McQueen also brings out the best in his cast.  Though many talented performers grace the screen at different parts of the film, there's one driving force on camera.  That's Chiwetel Ejiofor.  A recognizable face from dozens of supporting roles over the years, Ejiofor steps up to the big leagues with his depiction of Solomon Northrup. As the star of the film, he gives us a fighter who will do whatever he must to survive.  Though his character must mask his intellect in a world where knowledge is the equivalent of a death sentence for a black man, he can never mask his emotions.  With this in mind, Ejiofor gives us a performance where looks can kill.  Ejiofor embodies emotions ranging from unabated fear and unending despair to uncontrollable fury and unspeakable joy.  As Northrup, Ejiofor puts on a powerhouse performance that echoes with emotion and depth long after the credits stop rolling.

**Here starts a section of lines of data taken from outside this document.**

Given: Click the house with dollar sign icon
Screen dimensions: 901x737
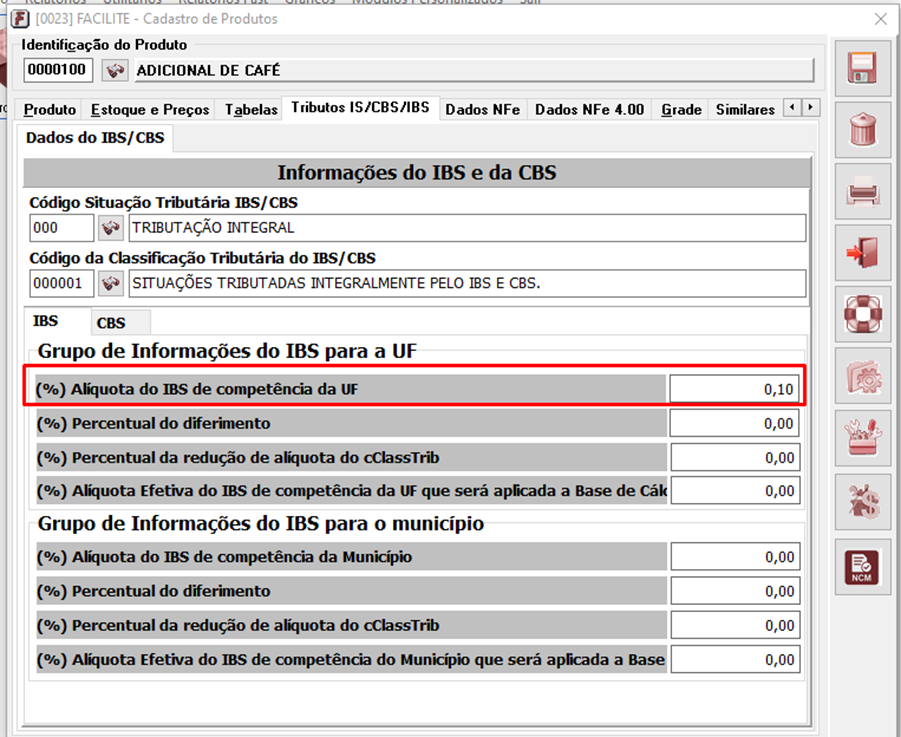Looking at the screenshot, I should pyautogui.click(x=862, y=501).
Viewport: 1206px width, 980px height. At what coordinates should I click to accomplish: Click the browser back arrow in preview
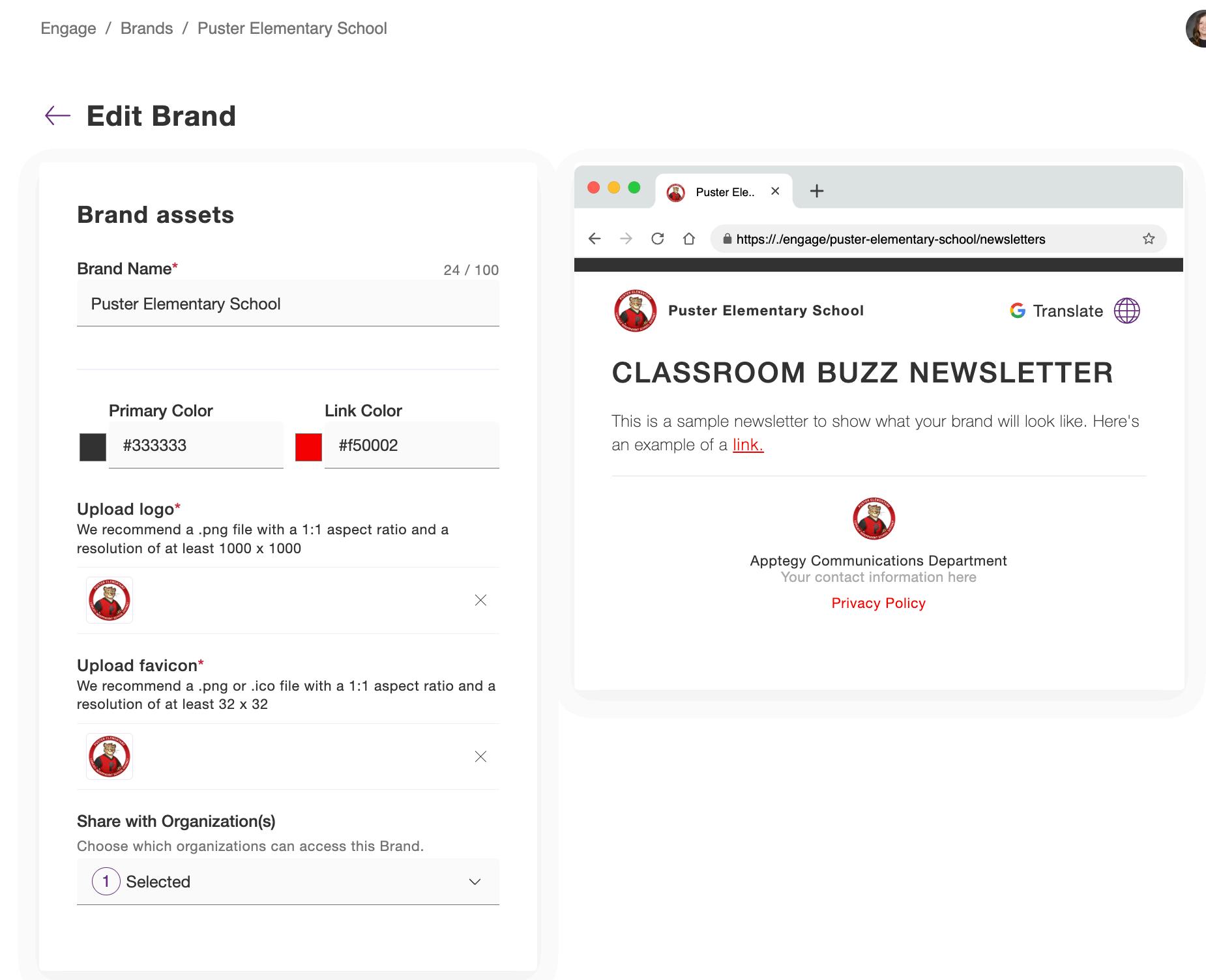(595, 239)
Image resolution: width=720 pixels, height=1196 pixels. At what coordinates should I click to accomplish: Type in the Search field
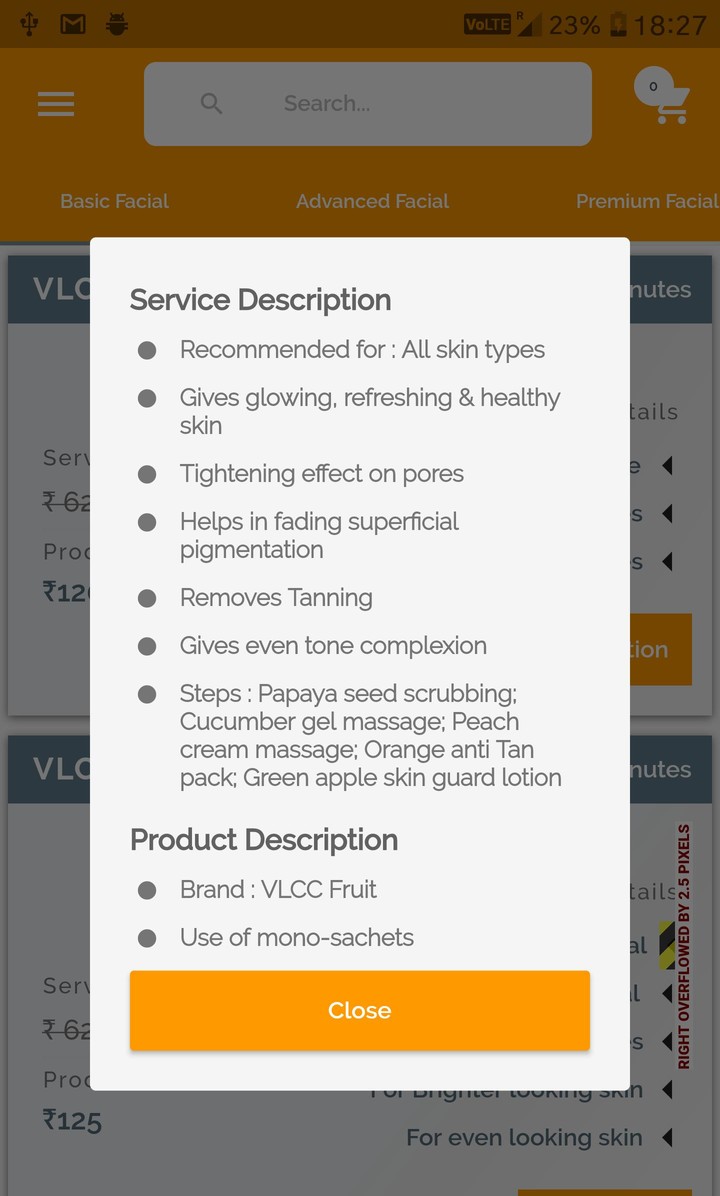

The other lead actor who really knocks it out of the park is Michael Fassbender as the brutal Edwin Epps.  For his part, Fassbender brings this relentless intensity to the screen as the perpetually furious slave master.  He puts everything on the screen until he's red in the face.  You just never know what his character will do or say, but you know it will be unpleasant to say the least.  Giving us this truly detestable character, Fassbender shows us what a demon with a Bible really looks like.  Though he undoubtedly deserves a nod for best supporting actor for his menacing performance, Fassbender probably won't get it.  The Academy isn't too kind to those who get their hands dirty with the uglier side of American history.  Just ask Leonardo DiCaprio and Samuel L. Jackson how they were rewarded for their outstanding performances in Django Unchained last year.

The supporting cast members treat us to an acting master class in which they all contribute to the breadth and depth of 12 Years a Slave in a variety of ways.  In her role as Eliza for instance, Adepero Oduye deftly captures the immense grief that must overtake a mother after having her children ripped from her arms and sold to slave owners.  For her part as Patsey, Lupita Nyong'o serves up a sliver of the horror that comes with being raped by her slave master on a nightly basis.  On the opposite side of the spectrum, we have Paul Dano in his performance as the loathsome John Tibeats.  In terms of hateful characters, Dano's Tibeats is second only to Fassbender's Edwin Epps.  Finally, we have Sarah Paulson as Epps's envious, spiteful wife Mary who will do whatever she must to salvage her marriage.  Her malice, however, boils over at the most surprising moments.

There's never a moment in 12 Years a Slave during which you as a viewer won't be overtaken with emotion.  Steve McQueen and his cast completely immerse us in a tense, harsh world where grave injustices are the norm.  Before I conclude this review, I have to say that I had goosebumps every time I heard the graceful melody composed by Hans Zimmer that's repeated throughout the film.  At each stage of the movie, it perfectly captures the array of emotions that characterize this incredible cinematic experience.  I know that 12 Years a Slave is a difficult film to watch, but it's a movie that everyone needs to see.  Though I'm giving the movie a sober rating, I'll understand if you need a little liquid courage to get through this one.